→ What this task involves
Where a line below includes the word "label", copy that line.

→ Stored records
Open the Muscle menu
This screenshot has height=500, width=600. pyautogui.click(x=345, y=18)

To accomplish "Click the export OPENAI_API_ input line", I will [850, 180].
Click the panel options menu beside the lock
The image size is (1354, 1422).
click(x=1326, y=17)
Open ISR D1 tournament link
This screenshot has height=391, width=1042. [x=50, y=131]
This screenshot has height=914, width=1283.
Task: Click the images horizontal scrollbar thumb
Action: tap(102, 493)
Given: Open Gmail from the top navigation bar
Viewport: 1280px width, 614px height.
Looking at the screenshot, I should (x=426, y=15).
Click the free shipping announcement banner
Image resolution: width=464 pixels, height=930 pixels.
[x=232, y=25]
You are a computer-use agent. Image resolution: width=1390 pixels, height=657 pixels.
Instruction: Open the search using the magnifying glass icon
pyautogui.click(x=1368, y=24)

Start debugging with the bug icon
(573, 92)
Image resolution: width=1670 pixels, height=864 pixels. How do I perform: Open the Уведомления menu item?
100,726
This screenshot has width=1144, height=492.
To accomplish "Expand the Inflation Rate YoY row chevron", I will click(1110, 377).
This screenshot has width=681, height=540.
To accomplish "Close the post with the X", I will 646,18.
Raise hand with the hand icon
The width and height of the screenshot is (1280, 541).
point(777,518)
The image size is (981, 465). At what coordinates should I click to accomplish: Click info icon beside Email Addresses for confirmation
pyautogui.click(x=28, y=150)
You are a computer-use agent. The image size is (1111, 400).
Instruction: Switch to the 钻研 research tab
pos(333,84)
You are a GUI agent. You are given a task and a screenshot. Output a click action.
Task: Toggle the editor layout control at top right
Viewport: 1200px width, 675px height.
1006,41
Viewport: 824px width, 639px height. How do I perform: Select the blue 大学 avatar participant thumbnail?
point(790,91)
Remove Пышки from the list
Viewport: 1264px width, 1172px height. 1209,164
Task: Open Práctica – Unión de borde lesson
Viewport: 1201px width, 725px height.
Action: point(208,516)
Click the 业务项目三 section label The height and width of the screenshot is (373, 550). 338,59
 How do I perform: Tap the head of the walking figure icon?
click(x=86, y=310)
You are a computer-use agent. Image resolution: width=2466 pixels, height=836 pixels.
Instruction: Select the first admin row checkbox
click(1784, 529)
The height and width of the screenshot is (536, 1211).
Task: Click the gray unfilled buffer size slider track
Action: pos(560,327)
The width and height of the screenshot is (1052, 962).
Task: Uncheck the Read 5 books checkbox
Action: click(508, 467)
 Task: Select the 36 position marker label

→ Output for this task
Click the 业务项目三 section label The height and width of the screenshot is (373, 550). 338,59
 Task: Select the 36 position marker label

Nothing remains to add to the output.